De Morgan's Law Animation: (A ∪ B)′ Morphs into A′ ∩ B′

De Morgan's first law says (A \cup B)' = A' \cap B'. On paper it is a short algebraic identity; on a Venn diagram it is something better — two descriptions of exactly the same region. The trick is to watch one description morph into the other without the shaded area ever moving.

That is the whole point of this animation. You drag a slider from 0 to 1. At t=0 the picture highlights (A \cup B)' — the area outside both circles. At t=1 the picture highlights A' \cap B' — the overlap of "outside A" and "outside B." The shaded pixels are identical the whole way through. Only the story changes.

The identity, in one line

(A \cup B)' = A' \cap B'

Read it as an instruction for flipping a shaded region:

On the left, shade everything inside A \cup B, then flip to the complement.
On the right, shade everything outside A, shade everything outside B, then keep only where both shadings agree.

If you stare at either instruction, you land on the same picture: the part of the rectangle that lies outside both circles. The animation makes that equivalence visible.

The interactive picture

Slide the control below. The number t controls how much colour each description contributes. At t = 0 you see the "(A \cup B)'" story — a single flood filling the outside. At t = 1 you see the "A' \cap B'" story — two tinted strips (outside A, outside B) whose overlap lights up.

The shaded outer region never changes. What changes is the description. For the first half of the slide, you see it as $(A \cup B)'$ — the flood outside a single merged blob. For the second half, you see it as $A' \cap B'$ — the overlap of "everywhere not in $A$" with "everywhere not in $B$." The shaded region is the same set of points.

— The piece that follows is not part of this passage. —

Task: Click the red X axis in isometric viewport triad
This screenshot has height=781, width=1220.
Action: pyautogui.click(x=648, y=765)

Why the two stories agree: a point lies outside A \cup B exactly when it is outside both circles. "Outside the merged blob" and "outside A and also outside B" are word-for-word the same requirement.

A point-by-point check

Pick any point p in the rectangle. For De Morgan's first law to hold, these two statements must be true or false together:

p \in (A \cup B)' means p is not in A \cup B, which means p is neither in A nor in B.
p \in A' \cap B' means p \in A' and p \in B', which means p \notin A and p \notin B.

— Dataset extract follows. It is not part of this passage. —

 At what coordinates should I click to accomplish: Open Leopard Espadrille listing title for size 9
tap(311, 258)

Both statements say "p is not in A and not in B." Same requirement, same set. The animation is just a moving proof of this equivalence.

Four labelled points

Pick four specific locations and trace them through both descriptions.

Point	In A?	In B?	In A \cup B?	In (A \cup B)'?	In A' \cap B'?
centre of A only	yes	no	yes	no	no
centre of B only	no	yes	yes	no	no
inside the overlap	yes	yes	yes	no	no
outside both circles	no	no	no	yes	yes

Only the fourth row is in the shaded region — and in that row, both of the last two columns read "yes." The identity is row-by-row.

The sister law

De Morgan's second law swaps union and intersection:

(A \cap B)' = A' \cup B'

The animation for this one would flood "outside the lens" at t=0 and "outside A or outside B" at t=1. Same game — both descriptions land on the same region.

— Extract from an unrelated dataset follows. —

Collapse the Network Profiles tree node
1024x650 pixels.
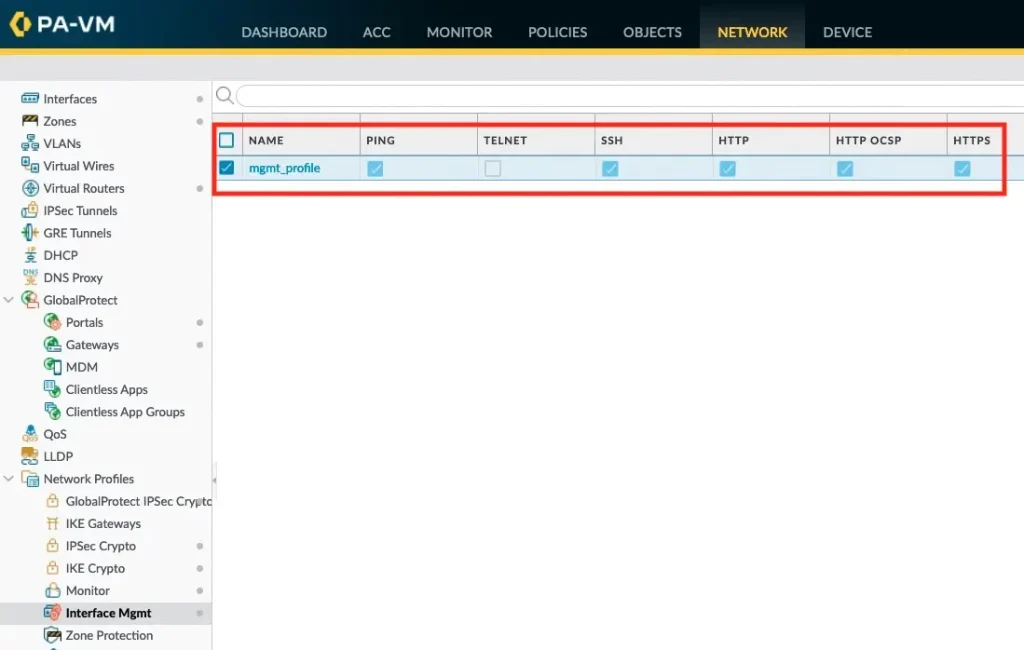tap(9, 479)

You can remember the pair with one slogan: complement swaps the operation. Union becomes intersection, intersection becomes union, each time a complement bar is distributed inwards.

A classroom-sized example

Let U = \{1, 2, \dots, 10\}, A = \{1, 2, 3, 4\}, B = \{3, 4, 5, 6\}.

A \cup B = \{1, 2, 3, 4, 5, 6\}, so (A \cup B)' = \{7, 8, 9, 10\}.
A' = \{5, 6, 7, 8, 9, 10\} and B' = \{1, 2, 7, 8, 9, 10\}, so A' \cap B' = \{7, 8, 9, 10\}.

Same four elements. The identity works element by element, not just region by region.

Why: element 7 is in neither A nor B, so it passes the test for both sides. Elements 1, 2, 3, 4, 5, 6 are in at least one of the circles, so they fail both sides. The match is forced.

Where this matters

De Morgan's laws are not a curiosity — they are a daily tool once you start proving set identities or designing logic circuits.

Simplifying probability. P(\text{neither } A \text{ nor } B) = P((A \cup B)') = 1 - P(A \cup B). Without the first equality you would have to compute P(A' \cap B') from scratch.
Circuit design. A NAND gate is the negation of an AND gate. De Morgan's law says NAND is also equivalent to OR of NOTs. Every digital circuit exploits this to rewire gate patterns.
Database filters. "NOT (colour = red OR size = large)" is the same query as "colour ≠ red AND size ≠ large." Students who internalise De Morgan stop double-computing these.